Mais les qualités des projets Wikimédia sont également leurs défauts… ou en tout cas leurs faiblesses dans un monde numérique qui évolue rapidement et où des multinationales hyperpuissantes mènent le jeu. C’est presque un miracle qu’un projet bénévole et amateur comme Wikipédia tienne tout ce temps la dragée haute à des entreprises employant des dizaines de milliers d’ingénieurs pour un chiffre d’affaires dépassant le milliard de dollars. Mieux : que Wikipédia, fidèle à son éthique, continue à mettre librement à disposition ses données à disposition de tous, y compris ceux qui pourraient être ses concurrents directs.

Wikidata devient ainsi central dans la gestion de l’information bibliographique pour les bibliothèques… mais aussi pour les entreprises, et au premier rang d’entre elles, Google. Avec le risque notamment que les moteurs de recherche utilisent directement ces données sans renvoyer vers Wikipédia, faisant diminuer l’audience du site participatif et, in fine, la bonne volonté de ses utilisateurs.
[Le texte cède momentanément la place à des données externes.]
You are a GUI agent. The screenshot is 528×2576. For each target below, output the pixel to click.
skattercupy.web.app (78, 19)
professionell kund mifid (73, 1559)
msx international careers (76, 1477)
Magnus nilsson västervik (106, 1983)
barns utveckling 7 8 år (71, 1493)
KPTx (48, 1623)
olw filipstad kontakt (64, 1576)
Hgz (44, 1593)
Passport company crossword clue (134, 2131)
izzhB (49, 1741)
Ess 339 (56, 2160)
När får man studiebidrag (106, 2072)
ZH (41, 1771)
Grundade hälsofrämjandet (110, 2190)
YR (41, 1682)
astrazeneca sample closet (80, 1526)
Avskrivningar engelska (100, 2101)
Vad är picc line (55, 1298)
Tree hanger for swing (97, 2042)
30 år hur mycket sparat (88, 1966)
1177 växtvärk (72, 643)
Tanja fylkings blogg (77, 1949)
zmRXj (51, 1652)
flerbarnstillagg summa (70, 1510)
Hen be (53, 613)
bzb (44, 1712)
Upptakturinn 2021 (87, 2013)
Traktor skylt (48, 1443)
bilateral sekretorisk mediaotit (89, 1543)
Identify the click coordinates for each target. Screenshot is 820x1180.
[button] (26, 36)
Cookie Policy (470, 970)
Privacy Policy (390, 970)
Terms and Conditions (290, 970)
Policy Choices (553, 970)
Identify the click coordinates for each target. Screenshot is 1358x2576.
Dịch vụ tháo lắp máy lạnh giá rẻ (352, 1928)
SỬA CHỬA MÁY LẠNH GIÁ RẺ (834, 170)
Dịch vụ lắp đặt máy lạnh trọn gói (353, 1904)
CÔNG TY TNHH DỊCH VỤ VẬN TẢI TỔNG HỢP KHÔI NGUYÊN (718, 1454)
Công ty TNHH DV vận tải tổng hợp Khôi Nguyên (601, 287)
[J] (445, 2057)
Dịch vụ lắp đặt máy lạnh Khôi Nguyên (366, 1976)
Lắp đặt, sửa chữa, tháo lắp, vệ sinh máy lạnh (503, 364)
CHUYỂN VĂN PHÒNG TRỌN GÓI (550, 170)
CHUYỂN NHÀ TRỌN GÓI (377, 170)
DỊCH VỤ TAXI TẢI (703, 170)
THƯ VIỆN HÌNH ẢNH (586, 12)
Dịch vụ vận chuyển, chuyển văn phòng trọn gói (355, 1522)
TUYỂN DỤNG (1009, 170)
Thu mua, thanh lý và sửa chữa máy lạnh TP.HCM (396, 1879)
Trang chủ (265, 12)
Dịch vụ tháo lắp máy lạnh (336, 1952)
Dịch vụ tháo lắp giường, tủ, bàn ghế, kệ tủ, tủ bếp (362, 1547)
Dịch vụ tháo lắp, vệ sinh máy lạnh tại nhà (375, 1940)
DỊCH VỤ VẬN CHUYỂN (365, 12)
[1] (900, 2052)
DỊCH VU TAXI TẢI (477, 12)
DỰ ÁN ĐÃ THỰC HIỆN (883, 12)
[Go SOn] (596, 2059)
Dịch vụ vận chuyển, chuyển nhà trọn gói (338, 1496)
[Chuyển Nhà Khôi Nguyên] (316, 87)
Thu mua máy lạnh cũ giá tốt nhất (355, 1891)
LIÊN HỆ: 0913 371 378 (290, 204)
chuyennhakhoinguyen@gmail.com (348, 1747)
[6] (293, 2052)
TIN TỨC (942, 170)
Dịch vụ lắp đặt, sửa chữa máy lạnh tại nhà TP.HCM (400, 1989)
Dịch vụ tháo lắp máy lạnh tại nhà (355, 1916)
Ceci pose la question de l’avenir de Wikipédia : fêtera-t-on un jour ses trente ans ? Peut-être… mais rien n’est moins sûr, dans un monde de l’Internet qui évolue à très grande vitesse. À dire vrai, son futur dépendra directement de la volonté des contributeurs et de celle de la société tout entière de disposer d’un outil tel que celui-ci. Personne ne sait s’il existera encore des personnes désireuses de donner de l’argent pour payer les serveurs et les projets, de donner de leur temps pour s’assurer des relectures et de la chasse au vandalisme.

Le projet collaboratif Open Street Map. Open Street Map

Alors, projet qui restera comme une belle utopie des premières années de l’Internet ou création durable qui sera encore consultée en 2030 ? L’avenir le dira. En tout état de cause, son existence et son succès incontestable au cours de ces quinze dernières années auront montré la voie à d’autres (Open Street Map, etc.) et pose la question du statut de ce type de projet. Intellectuels et économistes ont proposé la notion de « biens communs », objets qui bénéficient à tous sans appartenir à personne. La reconnaissance légale et la protection de ces biens communs et en particulier ceux « de la connaissance » a malheureusement été repoussée par le gouvernement actuel malgré plusieurs amendements au projet de loi Lemaire sur le numérique qui faisaient une telle proposition.

Mais quel que soit le futur, Wikipédia aura été l’une des épopées intellectuelles majeures de ce début de XXIe siècle – et l’occasion unique pour les chercheurs de diffuser leurs recherches directement, en lien avec la société dans toute sa diversité.